### SUPPLIED DATA
----------------------------------------
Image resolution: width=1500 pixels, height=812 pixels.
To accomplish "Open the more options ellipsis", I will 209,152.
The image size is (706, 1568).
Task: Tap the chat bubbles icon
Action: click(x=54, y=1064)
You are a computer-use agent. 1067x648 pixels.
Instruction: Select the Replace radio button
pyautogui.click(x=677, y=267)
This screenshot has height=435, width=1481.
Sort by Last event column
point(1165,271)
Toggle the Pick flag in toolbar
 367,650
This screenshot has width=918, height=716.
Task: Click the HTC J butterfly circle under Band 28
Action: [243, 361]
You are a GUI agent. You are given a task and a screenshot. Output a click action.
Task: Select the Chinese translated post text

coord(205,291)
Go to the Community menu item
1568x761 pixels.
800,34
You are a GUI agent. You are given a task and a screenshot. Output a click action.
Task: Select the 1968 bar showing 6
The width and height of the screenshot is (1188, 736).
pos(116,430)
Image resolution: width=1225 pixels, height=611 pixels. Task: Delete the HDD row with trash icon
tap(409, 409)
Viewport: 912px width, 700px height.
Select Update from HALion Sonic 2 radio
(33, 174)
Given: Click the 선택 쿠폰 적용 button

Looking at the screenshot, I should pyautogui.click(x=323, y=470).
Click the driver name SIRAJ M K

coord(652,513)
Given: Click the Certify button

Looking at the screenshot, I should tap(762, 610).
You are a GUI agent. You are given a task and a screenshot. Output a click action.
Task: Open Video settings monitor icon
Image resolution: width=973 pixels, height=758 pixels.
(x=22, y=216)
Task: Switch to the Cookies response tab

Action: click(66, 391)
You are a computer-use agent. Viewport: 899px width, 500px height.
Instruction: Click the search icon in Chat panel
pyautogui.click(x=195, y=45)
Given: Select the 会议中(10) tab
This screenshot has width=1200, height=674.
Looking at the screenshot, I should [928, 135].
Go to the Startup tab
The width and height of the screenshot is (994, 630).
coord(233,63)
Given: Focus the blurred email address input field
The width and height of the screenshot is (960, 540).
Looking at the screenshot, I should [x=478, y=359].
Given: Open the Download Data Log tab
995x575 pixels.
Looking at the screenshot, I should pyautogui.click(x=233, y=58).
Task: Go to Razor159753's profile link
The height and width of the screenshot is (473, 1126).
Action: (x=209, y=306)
----------------------------------------
### TASK DESCRIPTION
The required output is the line containing "995x575 pixels." through the last line of the records above, each copied exactly and nothing more.

### WRITTEN RESPONSE
995x575 pixels.
Looking at the screenshot, I should pyautogui.click(x=233, y=58).
Task: Go to Razor159753's profile link
The height and width of the screenshot is (473, 1126).
Action: (x=209, y=306)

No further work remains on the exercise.